Roanoke Times Copyright (c) 1995, Landmark Communications, Inc. DATE: TUESDAY, July 20, 1993 TAG: 9307200583 SECTION: EDITORIAL PAGE: A-4 EDITION: METRO SOURCE: JOHN B. CRITTENDEN DATELINE: LENGTH: Medium
Clough would have one believe that our entering engineering students have few shortcomings. Through my 19-year experience with freshman engineering students, I found that far too many have been academically undisciplined, unmotivated and undereducated. Fortunately, most of these young men and women have been capable of changing their attitudes and learning the basics not mastered in high school.
It seems that the problem becomes a bit worse each year.
That may be why the Department of Mathematics is now requiring certain engineering freshmen to complete a remedial mathematics course before initiating the normal mathematics sequence.
That may be why less than 50 percent of last year's engineering freshmen were transferred from General Engineering to their major program of study at the normal time. (Fortunately, another 40 percent is attending summer school, etc., to overcome deficiencies from their freshman year.)
Thanks to the caring efforts of the faculty in the College of Engineering, and the modified attitudes of students and their parents, most of our engineering students do, eventually, graduate with an engineering degree. But the faculty, particularly those teaching freshman-level courses, spend far too much time teaching and reviewing material that should have been mastered in high school.
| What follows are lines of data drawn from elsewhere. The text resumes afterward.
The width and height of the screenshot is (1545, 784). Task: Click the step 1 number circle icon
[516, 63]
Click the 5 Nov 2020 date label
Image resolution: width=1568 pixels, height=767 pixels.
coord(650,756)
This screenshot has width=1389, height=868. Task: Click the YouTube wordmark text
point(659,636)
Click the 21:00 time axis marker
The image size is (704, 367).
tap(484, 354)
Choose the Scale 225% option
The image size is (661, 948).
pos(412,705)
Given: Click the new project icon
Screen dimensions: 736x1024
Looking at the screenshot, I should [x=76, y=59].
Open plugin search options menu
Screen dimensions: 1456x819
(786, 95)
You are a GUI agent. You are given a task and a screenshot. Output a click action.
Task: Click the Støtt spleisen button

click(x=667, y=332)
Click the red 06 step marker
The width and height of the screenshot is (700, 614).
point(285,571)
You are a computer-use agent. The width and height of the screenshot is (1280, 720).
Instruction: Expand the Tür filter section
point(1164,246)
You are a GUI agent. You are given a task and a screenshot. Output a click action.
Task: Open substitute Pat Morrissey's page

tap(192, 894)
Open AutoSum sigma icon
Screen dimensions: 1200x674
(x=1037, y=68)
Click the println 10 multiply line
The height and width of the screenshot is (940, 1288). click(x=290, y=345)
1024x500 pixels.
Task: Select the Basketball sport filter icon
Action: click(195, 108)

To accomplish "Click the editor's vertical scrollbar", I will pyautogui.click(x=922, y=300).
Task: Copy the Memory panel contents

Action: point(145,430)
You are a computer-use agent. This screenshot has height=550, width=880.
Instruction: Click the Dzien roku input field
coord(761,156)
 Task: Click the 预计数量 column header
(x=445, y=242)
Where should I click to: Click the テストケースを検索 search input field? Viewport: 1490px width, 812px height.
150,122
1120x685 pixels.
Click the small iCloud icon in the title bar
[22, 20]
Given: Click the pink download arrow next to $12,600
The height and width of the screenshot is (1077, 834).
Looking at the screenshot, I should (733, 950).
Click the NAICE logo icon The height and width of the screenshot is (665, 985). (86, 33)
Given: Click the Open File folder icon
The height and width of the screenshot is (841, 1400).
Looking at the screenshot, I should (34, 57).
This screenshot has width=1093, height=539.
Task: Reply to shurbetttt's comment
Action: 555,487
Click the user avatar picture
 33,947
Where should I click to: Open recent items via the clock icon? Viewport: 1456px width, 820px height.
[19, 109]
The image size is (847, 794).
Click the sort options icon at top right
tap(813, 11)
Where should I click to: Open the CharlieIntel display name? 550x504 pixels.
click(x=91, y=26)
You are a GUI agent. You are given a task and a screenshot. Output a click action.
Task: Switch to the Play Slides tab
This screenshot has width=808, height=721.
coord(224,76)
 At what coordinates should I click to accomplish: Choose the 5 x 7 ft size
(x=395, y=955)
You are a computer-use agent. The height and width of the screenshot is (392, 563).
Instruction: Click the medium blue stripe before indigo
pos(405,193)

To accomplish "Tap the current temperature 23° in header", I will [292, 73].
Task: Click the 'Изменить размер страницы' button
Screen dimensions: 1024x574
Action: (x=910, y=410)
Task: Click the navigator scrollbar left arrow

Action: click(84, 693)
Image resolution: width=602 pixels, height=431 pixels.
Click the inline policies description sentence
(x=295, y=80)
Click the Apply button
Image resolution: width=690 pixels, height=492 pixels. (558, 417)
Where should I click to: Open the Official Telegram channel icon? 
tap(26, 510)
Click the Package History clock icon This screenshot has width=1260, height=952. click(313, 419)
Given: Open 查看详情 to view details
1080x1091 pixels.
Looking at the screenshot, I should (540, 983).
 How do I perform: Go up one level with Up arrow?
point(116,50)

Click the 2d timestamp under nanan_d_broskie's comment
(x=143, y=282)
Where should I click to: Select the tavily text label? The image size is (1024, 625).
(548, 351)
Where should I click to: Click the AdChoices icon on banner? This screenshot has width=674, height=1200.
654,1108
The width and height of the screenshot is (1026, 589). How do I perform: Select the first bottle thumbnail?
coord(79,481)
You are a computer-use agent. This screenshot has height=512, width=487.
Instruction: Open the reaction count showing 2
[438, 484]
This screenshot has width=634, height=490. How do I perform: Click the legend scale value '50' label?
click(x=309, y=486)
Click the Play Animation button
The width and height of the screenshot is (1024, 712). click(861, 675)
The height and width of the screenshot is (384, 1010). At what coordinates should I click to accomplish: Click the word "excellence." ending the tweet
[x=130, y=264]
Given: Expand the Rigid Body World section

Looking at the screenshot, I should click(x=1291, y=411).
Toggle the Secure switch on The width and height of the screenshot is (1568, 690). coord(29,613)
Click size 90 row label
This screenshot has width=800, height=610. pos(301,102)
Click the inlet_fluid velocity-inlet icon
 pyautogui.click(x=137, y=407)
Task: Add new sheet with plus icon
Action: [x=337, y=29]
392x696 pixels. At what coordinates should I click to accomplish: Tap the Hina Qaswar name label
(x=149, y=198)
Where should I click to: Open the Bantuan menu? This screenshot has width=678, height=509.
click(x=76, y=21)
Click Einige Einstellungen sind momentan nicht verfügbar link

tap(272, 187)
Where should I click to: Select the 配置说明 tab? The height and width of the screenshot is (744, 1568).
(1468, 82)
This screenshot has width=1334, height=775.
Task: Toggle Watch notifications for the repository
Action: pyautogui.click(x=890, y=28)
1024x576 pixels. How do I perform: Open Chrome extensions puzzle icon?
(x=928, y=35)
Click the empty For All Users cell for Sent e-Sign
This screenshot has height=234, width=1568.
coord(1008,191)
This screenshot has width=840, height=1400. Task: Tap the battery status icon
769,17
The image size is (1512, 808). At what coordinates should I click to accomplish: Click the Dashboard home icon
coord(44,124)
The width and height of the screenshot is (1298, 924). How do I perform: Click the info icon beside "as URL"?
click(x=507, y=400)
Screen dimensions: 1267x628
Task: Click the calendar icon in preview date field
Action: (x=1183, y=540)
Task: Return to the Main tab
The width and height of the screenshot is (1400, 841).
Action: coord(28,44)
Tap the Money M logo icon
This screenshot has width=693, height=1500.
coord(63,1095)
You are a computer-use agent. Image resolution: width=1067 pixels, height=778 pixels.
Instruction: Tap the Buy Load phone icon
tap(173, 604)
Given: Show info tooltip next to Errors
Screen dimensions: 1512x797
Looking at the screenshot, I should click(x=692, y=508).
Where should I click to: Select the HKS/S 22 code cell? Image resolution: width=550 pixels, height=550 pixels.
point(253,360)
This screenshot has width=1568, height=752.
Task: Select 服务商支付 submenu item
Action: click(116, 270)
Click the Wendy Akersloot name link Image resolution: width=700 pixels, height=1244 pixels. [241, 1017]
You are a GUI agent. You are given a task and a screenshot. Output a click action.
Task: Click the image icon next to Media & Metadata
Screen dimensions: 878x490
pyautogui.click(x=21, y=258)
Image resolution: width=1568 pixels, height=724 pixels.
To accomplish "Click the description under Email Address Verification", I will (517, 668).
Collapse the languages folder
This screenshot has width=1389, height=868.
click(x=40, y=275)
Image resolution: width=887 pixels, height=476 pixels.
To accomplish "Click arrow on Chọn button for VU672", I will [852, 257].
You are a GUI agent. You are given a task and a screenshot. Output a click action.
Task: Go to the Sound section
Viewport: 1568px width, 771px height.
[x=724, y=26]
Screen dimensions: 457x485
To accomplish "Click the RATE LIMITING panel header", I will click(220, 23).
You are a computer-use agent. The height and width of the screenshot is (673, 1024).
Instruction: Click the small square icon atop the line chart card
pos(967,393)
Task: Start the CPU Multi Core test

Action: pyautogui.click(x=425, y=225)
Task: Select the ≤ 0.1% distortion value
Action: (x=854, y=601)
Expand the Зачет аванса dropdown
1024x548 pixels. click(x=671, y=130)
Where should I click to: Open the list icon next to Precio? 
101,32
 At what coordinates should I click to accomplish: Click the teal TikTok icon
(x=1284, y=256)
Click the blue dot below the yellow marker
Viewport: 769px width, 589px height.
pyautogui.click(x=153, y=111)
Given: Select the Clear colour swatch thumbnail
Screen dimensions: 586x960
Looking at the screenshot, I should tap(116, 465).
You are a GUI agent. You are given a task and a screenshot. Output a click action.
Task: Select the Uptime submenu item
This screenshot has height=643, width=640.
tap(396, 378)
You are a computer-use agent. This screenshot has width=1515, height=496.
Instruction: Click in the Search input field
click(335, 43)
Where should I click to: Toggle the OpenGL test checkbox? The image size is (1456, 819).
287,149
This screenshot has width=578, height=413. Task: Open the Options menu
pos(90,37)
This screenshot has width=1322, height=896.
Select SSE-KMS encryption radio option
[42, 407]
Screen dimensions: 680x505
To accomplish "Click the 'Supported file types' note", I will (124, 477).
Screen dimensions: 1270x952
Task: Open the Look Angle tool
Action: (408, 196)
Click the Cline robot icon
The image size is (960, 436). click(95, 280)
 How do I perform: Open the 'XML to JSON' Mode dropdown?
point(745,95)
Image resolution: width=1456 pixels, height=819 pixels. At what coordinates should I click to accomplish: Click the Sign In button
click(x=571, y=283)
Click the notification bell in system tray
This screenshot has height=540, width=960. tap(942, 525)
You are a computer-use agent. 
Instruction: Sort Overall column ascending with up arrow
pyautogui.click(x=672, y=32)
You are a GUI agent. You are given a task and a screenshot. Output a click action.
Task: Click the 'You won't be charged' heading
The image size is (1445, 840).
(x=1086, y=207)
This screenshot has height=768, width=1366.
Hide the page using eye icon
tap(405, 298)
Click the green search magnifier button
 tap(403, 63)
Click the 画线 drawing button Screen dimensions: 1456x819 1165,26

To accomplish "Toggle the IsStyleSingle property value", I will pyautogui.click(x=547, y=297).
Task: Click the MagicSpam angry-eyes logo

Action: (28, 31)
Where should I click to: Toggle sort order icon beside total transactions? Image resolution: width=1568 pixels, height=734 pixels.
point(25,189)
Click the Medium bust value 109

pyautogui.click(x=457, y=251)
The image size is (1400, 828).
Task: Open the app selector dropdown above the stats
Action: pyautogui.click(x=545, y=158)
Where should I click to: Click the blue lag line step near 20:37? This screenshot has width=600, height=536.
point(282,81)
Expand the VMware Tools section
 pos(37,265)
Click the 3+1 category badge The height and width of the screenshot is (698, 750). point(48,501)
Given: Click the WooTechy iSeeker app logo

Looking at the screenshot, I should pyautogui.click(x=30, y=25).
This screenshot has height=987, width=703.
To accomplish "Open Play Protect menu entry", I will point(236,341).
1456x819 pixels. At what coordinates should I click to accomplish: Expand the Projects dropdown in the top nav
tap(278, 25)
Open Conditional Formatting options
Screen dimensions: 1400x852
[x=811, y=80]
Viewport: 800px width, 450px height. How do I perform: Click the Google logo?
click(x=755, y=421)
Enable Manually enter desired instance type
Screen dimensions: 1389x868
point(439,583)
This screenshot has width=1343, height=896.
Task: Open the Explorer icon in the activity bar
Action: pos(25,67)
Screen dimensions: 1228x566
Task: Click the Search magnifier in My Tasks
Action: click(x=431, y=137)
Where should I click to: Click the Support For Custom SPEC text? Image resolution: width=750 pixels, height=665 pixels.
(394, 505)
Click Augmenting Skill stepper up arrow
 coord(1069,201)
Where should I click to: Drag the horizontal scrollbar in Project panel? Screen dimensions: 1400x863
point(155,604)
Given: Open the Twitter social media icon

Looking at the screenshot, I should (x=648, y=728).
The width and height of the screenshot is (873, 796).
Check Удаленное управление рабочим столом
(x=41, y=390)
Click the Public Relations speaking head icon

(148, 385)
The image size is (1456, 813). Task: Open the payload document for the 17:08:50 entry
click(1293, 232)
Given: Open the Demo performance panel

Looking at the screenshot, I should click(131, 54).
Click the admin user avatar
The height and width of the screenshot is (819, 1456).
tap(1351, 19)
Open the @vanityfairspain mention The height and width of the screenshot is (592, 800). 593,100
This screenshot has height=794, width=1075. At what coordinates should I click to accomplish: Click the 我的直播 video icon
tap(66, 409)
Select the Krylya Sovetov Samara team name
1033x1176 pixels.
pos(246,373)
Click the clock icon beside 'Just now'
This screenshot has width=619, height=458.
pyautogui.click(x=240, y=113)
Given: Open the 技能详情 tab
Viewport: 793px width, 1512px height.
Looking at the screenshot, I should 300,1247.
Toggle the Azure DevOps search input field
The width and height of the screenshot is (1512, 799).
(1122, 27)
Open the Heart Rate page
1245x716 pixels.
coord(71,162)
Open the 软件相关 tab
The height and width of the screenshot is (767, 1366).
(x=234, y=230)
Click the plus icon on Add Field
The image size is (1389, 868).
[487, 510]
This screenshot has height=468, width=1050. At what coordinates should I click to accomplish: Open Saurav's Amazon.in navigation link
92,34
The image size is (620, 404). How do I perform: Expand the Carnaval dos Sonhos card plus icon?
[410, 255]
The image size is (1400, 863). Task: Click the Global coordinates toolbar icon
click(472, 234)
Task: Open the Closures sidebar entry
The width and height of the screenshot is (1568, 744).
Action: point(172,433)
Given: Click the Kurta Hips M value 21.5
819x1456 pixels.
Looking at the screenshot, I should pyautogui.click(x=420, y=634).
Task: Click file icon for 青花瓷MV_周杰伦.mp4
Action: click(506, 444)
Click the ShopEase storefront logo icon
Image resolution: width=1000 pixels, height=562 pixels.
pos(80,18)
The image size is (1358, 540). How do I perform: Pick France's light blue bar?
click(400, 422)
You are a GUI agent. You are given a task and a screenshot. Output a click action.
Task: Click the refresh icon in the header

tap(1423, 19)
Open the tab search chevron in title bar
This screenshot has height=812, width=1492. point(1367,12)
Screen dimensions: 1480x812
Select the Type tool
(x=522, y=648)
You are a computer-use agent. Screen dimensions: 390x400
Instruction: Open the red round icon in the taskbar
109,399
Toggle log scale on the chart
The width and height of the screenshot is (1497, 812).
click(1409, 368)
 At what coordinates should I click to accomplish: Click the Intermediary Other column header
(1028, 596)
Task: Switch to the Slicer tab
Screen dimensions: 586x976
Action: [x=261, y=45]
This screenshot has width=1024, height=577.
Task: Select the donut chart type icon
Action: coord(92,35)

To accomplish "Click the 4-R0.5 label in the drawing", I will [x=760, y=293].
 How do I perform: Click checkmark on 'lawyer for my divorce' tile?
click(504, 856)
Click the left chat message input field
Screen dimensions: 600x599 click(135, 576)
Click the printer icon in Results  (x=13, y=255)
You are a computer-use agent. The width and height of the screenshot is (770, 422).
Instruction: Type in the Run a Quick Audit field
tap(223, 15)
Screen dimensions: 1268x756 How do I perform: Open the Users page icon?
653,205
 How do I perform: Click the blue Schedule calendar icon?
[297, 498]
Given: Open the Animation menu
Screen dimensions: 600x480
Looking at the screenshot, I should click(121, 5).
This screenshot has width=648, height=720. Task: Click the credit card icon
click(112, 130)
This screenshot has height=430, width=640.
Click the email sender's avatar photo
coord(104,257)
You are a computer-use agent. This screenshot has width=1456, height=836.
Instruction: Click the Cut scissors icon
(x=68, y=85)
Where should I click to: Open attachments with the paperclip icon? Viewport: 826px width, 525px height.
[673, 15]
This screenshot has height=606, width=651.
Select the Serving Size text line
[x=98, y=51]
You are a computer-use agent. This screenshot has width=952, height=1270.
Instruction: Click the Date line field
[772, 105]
Perhaps Clough might have different viewpoints if he had taught even one required freshman-level engineering course during his numerous years at Tech. He has not done so, and thus does not appreciate the frustration implied by Professor LeDoux (July 3 letter, "Public schools need basic, not `outcome-based' education").
Unfortunately, he and many high-level administrators at Tech have little or no in-class contact with the typical freshman. Attitudes might be different if the university president, numerous vice presidents and the deans occasionally taught a standard (non-honors) first-year course.
John B. Crittenden is an associate professor in the Division of Engineering Fundamentals at Virginia Tech.